--- EXTRACT PROVIDED ---
BBC History Magazine

Our dangerous devotion to the Second World War

In 1947, the American radio network ABC began broadcasting a series called, modestly, The Greatest Story Ever Told. It ran for nearly 10 years, was aired in more than 50 countries, and spawned a novel and, eventually, an epic, star-studded movie. That teasing, irresistible title was an allusion to a poem called Tell Me the Old, Old Story, written by an Englishwoman in 1866, which had been set to music the following year and had become a popular hymn.

The story that both titles referenced, and which neither of them needed to name, was the story of Jesus Christ: still, up to the mid-20th century, the defining sacred story in British, American and western culture. It was a story that was told and retold not because it was unfamiliar, but because it was so deeply familiar. Earnest Christian believers were a minority in both Europe and America, but wholehearted believers, nominal adherents and assertive unbelievers alike recognised the story’s power. Whether or not they believed he was God incarnate, Jesus Christ was their culture’s most potent moral figure.
--- GIVEN RECORDS ---
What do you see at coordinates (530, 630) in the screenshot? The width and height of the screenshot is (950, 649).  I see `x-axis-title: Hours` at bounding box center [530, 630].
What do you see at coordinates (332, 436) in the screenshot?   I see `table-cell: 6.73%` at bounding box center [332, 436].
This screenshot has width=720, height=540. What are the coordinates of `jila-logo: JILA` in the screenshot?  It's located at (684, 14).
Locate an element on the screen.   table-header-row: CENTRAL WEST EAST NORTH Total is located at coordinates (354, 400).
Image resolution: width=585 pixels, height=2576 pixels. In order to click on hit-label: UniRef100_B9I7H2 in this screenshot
---
REQUIREMENT ->
List the groups of people that the magazine extract above says "recognised the story's power."

TASK RESPONSE ->
- Wholehearted believers
- Nominal adherents
- Assertive unbelievers